(Beginning of MATERIAL FOR THIS TASK)
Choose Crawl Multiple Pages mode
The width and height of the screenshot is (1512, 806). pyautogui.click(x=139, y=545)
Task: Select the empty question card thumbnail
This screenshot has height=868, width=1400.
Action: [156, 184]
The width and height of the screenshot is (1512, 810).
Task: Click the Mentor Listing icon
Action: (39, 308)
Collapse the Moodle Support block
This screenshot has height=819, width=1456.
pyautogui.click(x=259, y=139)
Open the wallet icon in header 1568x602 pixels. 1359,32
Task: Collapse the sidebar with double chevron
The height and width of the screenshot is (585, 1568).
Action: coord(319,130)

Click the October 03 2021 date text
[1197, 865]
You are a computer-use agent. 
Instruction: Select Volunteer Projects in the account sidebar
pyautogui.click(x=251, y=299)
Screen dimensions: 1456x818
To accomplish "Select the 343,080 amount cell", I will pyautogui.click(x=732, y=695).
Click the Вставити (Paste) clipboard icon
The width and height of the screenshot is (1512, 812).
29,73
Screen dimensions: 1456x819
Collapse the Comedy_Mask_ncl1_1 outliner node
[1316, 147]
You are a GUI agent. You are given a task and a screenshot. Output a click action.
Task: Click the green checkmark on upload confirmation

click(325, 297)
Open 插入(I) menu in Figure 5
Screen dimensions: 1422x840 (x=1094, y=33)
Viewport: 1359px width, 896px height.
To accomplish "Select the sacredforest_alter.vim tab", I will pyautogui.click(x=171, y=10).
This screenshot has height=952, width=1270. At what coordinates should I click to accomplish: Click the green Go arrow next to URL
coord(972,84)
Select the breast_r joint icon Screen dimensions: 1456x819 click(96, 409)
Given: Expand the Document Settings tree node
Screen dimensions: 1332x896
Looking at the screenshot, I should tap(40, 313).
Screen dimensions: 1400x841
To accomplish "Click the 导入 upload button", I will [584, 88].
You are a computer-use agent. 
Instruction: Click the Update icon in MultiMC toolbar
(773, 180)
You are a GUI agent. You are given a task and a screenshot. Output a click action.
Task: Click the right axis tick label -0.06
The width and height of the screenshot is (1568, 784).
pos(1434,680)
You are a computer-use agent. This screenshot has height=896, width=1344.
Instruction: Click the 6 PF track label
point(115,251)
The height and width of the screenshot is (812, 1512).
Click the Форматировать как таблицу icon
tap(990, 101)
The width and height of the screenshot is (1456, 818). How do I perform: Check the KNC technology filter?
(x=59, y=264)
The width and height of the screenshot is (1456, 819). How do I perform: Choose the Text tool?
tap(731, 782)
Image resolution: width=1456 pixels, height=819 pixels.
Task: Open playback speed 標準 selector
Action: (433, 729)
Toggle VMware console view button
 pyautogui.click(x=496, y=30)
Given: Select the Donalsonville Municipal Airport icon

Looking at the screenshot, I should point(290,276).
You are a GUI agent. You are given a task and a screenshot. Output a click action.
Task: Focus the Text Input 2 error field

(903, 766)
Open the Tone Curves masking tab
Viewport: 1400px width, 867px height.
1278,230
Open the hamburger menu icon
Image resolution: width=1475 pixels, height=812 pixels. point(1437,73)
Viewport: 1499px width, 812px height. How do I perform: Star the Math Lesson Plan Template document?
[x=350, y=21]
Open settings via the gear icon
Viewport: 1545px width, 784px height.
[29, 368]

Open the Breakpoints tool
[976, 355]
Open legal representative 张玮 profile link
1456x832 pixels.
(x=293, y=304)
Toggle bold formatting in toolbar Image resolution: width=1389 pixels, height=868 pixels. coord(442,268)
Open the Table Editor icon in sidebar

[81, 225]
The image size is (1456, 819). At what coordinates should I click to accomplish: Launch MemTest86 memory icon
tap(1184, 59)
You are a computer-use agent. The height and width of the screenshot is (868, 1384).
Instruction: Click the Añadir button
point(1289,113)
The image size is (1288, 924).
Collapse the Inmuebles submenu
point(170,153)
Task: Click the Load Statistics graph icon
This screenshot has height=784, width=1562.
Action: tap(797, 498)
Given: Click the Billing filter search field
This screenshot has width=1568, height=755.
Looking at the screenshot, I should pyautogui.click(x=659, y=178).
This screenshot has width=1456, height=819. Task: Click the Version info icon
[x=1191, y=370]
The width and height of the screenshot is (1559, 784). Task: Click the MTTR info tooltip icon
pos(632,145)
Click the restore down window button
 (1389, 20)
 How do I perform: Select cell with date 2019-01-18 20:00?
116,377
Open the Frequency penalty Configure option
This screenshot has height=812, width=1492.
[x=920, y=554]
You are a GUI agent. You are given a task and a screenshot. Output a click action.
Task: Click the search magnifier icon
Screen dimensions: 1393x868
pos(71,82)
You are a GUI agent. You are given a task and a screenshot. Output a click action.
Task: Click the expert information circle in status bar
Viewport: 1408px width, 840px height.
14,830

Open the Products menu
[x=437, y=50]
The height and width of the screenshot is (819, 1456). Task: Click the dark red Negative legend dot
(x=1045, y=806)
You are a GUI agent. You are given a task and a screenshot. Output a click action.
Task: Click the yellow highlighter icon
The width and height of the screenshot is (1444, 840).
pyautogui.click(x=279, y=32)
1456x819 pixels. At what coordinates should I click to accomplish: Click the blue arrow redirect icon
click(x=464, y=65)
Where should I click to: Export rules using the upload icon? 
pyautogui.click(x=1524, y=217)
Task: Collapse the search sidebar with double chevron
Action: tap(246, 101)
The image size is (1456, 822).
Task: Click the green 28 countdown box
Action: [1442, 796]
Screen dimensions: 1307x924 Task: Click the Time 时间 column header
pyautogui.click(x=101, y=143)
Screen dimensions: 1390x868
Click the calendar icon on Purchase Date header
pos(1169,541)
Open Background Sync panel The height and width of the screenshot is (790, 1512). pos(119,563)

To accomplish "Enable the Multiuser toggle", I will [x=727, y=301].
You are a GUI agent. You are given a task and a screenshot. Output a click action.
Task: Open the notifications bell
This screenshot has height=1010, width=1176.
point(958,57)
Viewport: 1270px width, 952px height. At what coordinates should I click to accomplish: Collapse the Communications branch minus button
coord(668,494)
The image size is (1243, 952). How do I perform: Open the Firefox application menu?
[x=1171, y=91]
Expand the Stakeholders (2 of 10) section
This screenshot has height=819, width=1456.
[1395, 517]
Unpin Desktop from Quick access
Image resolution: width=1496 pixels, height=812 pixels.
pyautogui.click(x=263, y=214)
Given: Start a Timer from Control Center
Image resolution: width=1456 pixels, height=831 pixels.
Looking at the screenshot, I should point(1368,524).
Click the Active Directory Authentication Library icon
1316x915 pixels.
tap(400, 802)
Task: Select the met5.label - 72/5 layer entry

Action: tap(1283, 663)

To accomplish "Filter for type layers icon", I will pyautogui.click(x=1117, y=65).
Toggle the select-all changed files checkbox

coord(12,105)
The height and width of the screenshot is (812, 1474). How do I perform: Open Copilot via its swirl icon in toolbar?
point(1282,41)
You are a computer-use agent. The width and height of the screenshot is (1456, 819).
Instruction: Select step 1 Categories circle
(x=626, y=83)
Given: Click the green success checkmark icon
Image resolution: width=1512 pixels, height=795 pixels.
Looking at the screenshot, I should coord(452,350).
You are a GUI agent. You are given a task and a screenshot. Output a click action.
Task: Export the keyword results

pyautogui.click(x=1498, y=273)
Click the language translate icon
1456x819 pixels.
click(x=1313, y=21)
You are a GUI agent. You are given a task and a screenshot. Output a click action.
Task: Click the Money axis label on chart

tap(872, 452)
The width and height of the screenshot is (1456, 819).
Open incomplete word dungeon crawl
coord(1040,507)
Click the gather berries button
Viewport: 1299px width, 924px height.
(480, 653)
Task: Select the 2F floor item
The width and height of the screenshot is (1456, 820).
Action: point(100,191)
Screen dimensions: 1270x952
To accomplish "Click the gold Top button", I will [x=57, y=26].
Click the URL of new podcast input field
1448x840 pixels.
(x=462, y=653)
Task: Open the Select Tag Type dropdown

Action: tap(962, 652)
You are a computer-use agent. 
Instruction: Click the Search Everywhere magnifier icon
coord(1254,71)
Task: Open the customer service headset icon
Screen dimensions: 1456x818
(End of MATERIAL FOR THIS TASK)
■ ASSIGNMENT: The first line of the entries, the line with "Task: Select the empty", and every line between them should be retyped exactly, and nothing else.

■ RESPONSE FOR THIS EXERCISE:
Choose Crawl Multiple Pages mode
The width and height of the screenshot is (1512, 806). pyautogui.click(x=139, y=545)
Task: Select the empty question card thumbnail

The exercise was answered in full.